Interview with Remy Cabello, tour leader at Smokey Tours and living in Tondo (district of Manila)
Name: Remy Cabello
Organisation: Smokey Tours
Lives in: Tondo (district of Manila)
Can you describe an "ordinary day" of your life (how does it look like)?
"My day starts at 6 a.m. with cooking for my children. I cook already for the whole day. When my children are going to school, I'm clearing my house and taking care of my dogs. In the afternoon I teach the children in my own daycare center how to read and the alphabet (the children are between three and five years old). In the evening I watch the TV and sometimes I go with my children outside to an internet access-point somewhere in the area. Around 7 p.m. we have dinner and only on Sunday we eat with our family at a restaurant. Between 9 p.m. and 10 p.m. I go to bed."
How long are you already living in Tondo?
"I am already living in Tondo for fourteen years. Before I was living in Mindanao another region. For my family I moved to Manila, also for searching for a job."
How would you describe the life in Tondo?

* [Data extract]:
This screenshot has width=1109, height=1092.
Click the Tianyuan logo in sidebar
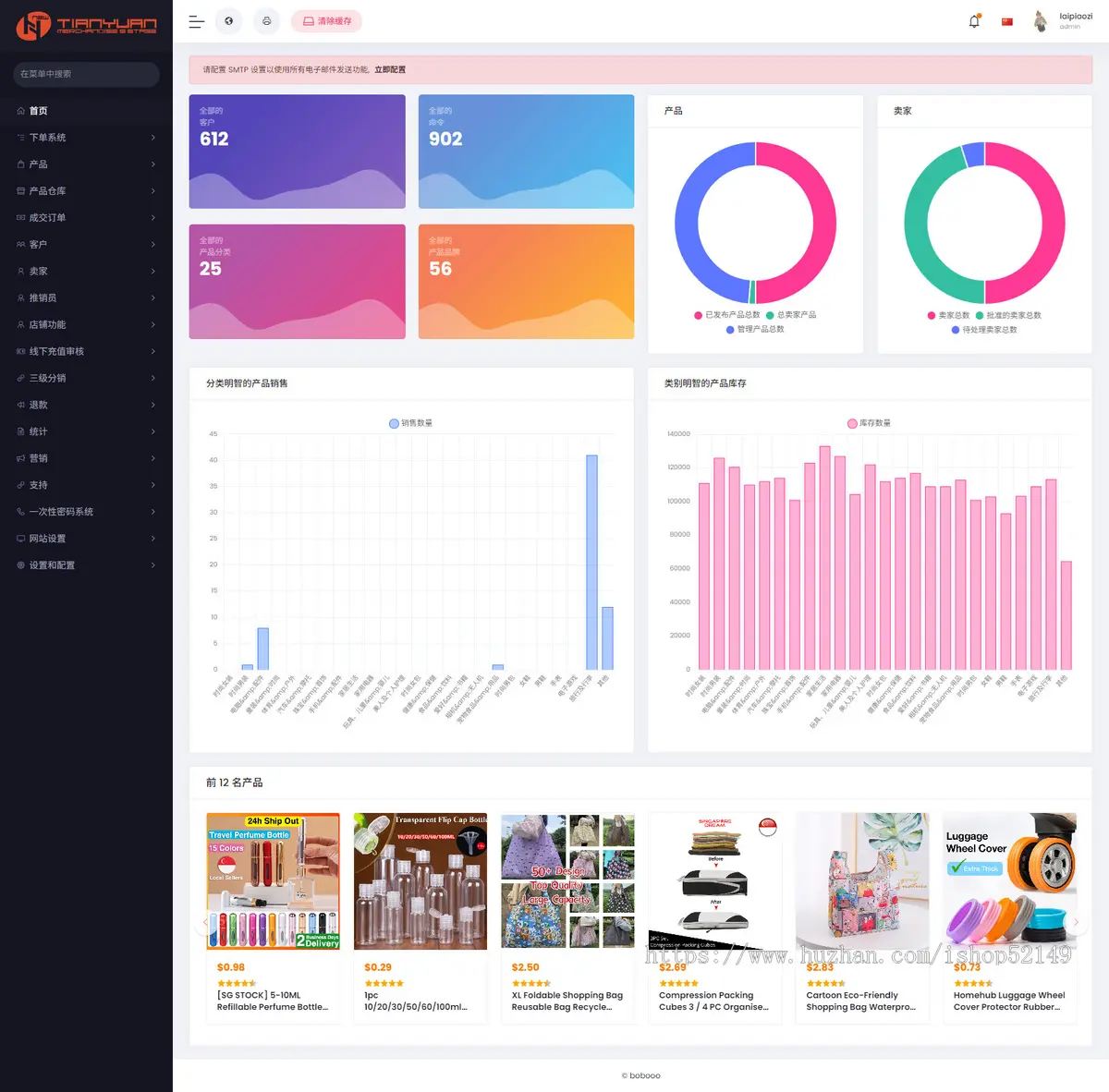86,25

* [Short task 1]: In the interview with Remy Cabello, where did Remy Cabello live before moving to Tondo?
* [Short task 2]: Continue the interview with Remy Cabello from where it stops.

* [Exercise response 1]: Mindanao.

* [Exercise response 2]:
"Sometimes it's nice, because you have a opportunity to find a job. The community where I live in is nice, people are helping each other, because of that I also have a lot of friends here. It is nice to be a tour leader and show the community to tourist during the Slum Tour is nice. Finally the district of Tondo is way more cheaper than elsewhere in Manila city.
But sometimes it's difficult, because of the situation of uncertainty, especially when the water (threat of flood) comes in the slums and destroy the area. There are always treats of getting ill because the water is polluted. Expenses for electricity are too high I think."
What should you change in the slums if you could change ONE thing?
"The environment, in particular I would propose an open canal to protect the people from the threat of flood and improve the hygienic facilities such as toilets and showers."
How do you see your own future in five years?
"I'm not living in the slums anymore, but in a village outside Manila. Nevertheless, I will still keep continuing to help the community in Tondo by establish my own foundation. This foundation should help the poor people to provide them with school materials and support the education system in the slums to build op more schools."
Do you have a family (husband/children) and what are they doing?
"I have two children named Getro (10 years old) and Kasandra (14 years old). Since four years I am separated with my husband."
How did you find Smokey Tours?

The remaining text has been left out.